To audit any classification dataset for issues, first use any trained ML model to produce `pred_probs` (predicted class probabilities) and/or `feature_embeddings` (numeric vector representations of each datapoint). Then, these few lines of code can detect many types of real-world issues in your dataset like label errors, outliers, near duplicates, etc:
python
from cleanlab import Datalab
lab = Datalab(data=dataset, label_name="column_name_for_labels")
lab.find_issues(features=feature_embeddings, pred_probs=pred_probs)
lab.report() summarize the issues found, how severe they are, and other useful info about the dataset
Follow our [blog](https://cleanlab.ai/blog/) to better understand how this works internally, many articles will be published there shortly!
A detailed description of each type of issue `Datalab` can detect is provided in [this guide](https://docs.cleanlab.ai/master/cleanlab/datalab/guide/issue_type_description.html), but we recommend first starting with the tutorials which show you how easy it is to run on your own dataset.

**PROMPT**
Do these statements agree with the cleanlab text? Answer yes or no for each, quoting the words of the text that settle it.
1. A trained model is used to produce `pred_probs` and/or `feature_embeddings` before the audit is run.
2. The guide describing each issue type is the recommended first place to start.
3. The code can detect near duplicates in a dataset.
The listing has no connection to the cleanlab text.

**RECORDED INFORMATION**
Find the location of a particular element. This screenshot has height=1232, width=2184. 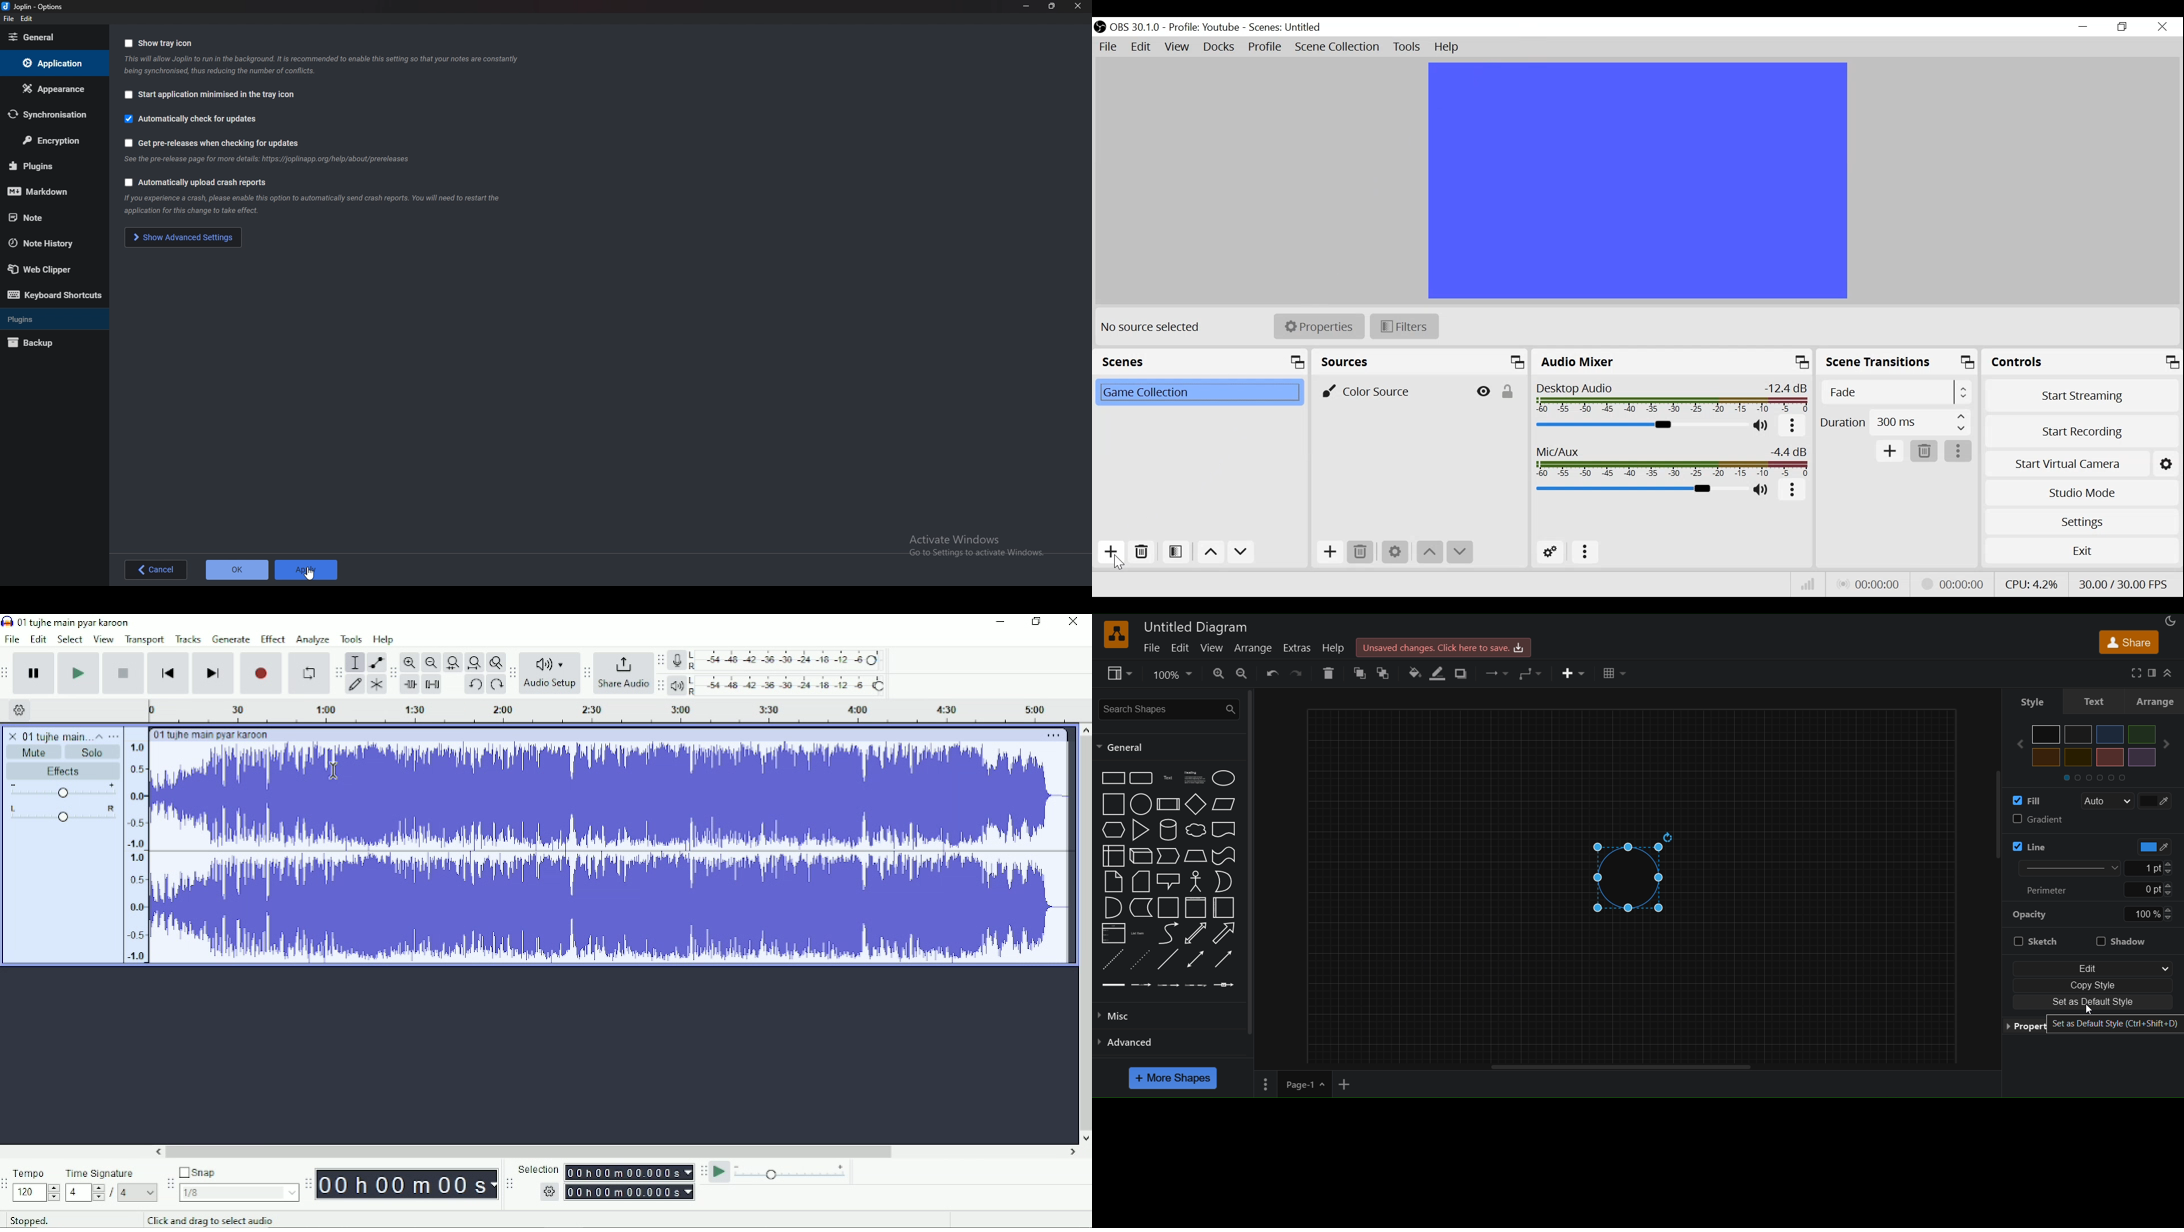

**FULL OUTPUT**
1. Yes: "first use any trained ML model to produce `pred_probs` (predicted class probabilities) and/or `feature_embeddings`"
2. No: "we recommend first starting with the tutorials"
3. Yes: "label errors, outliers, near duplicates, etc"